EXTRACT TO READ:
════════════════
I’ll be honest, as I’ve been in the past: I have no idea what I’m talking about. I’m making this all up as I go along. All of it. Life. Fathering, writing, teaching, running, husbanding… you will find no stores of expertise here, and precious few pearls of wisdom in a heap of dusty crumbs of idiocy. But you’ll also see that that doesn’t stop me from pretending.
I use this blarg all the time to talk about things I pretend to know a lot about. I dispense all sorts of marginally intelligible writing advice, I wax eloquent about the virtues of distance running, I tell funny stories about baby poop that hint at, but never actually deliver, profound lessons about life. Why bother doing all this, when I’m not actually a writing guru, not actually a running yogi, not actually a SuperDad?
Because I want to be those things.
But here’s the trick: you don’t get to flick a switch and start being those things. The road from where you are to where you want to be is beset on all sides by the iniquities of the weak and the tyranny of evil men. (Or maybe that’s only if you’re Samuel L. Jackson.) Oh, you want to write? There are thousands of writers out there. What makes you think you’ll make it? Good point, you think, and give it up, wisely saving your efforts for more productive endeavors. Oh, you want to start exercising? What’s the point? Most people fall short of their exercise goals and give it up anyway; you might as well hang it up now and save yourself the heartache. Too right, you think, and cancel your gym membership.
But where do those voices of doubt and dissent come from? Sure, there are haters out there that will poop on your dreams and ask you to thank them for it, but the louder, more convincing voices are the ones in our own heads. I know I can speak for myself when I say I’m my own worst critic. The voice in my head that tells me I can’t do things speaks like Morgan Freeman with a 50,000-watt station broadcasting down to the very marrow of my soul. It’s overbearing, constant, undeniable. How do I overcome it?
By pretending.
I’m not an expert writer, but I can pretend to be one. And I can bang out over 1,000 words a day on average despite my full-time job and part-time daddy duties as if I were an expert writer. And I can shovel out advice like a steamshovel about my experience and pretend to know what I’m talking about to give the illusion that I actually do know what I’m talking about. Because that’s what experts do. They look confident. They walk the walk and talk the talk. You wanna be that thing? You have to start doing the thing.
════════════════
[Element and text position data]
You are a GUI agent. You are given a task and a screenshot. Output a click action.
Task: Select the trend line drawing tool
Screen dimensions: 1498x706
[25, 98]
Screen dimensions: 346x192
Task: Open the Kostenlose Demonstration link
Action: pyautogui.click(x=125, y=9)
════════════════
Copy the piece about pretending from "I use this blarg" to "be those things.", substituting "blog" for "blarg". These entries are separate material and have no tie to the piece about pretending.

OUTPUT:
I use this blog all the time to talk about things I pretend to know a lot about. I dispense all sorts of marginally intelligible writing advice, I wax eloquent about the virtues of distance running, I tell funny stories about baby poop that hint at, but never actually deliver, profound lessons about life. Why bother doing all this, when I’m not actually a writing guru, not actually a running yogi, not actually a SuperDad?
Because I want to be those things.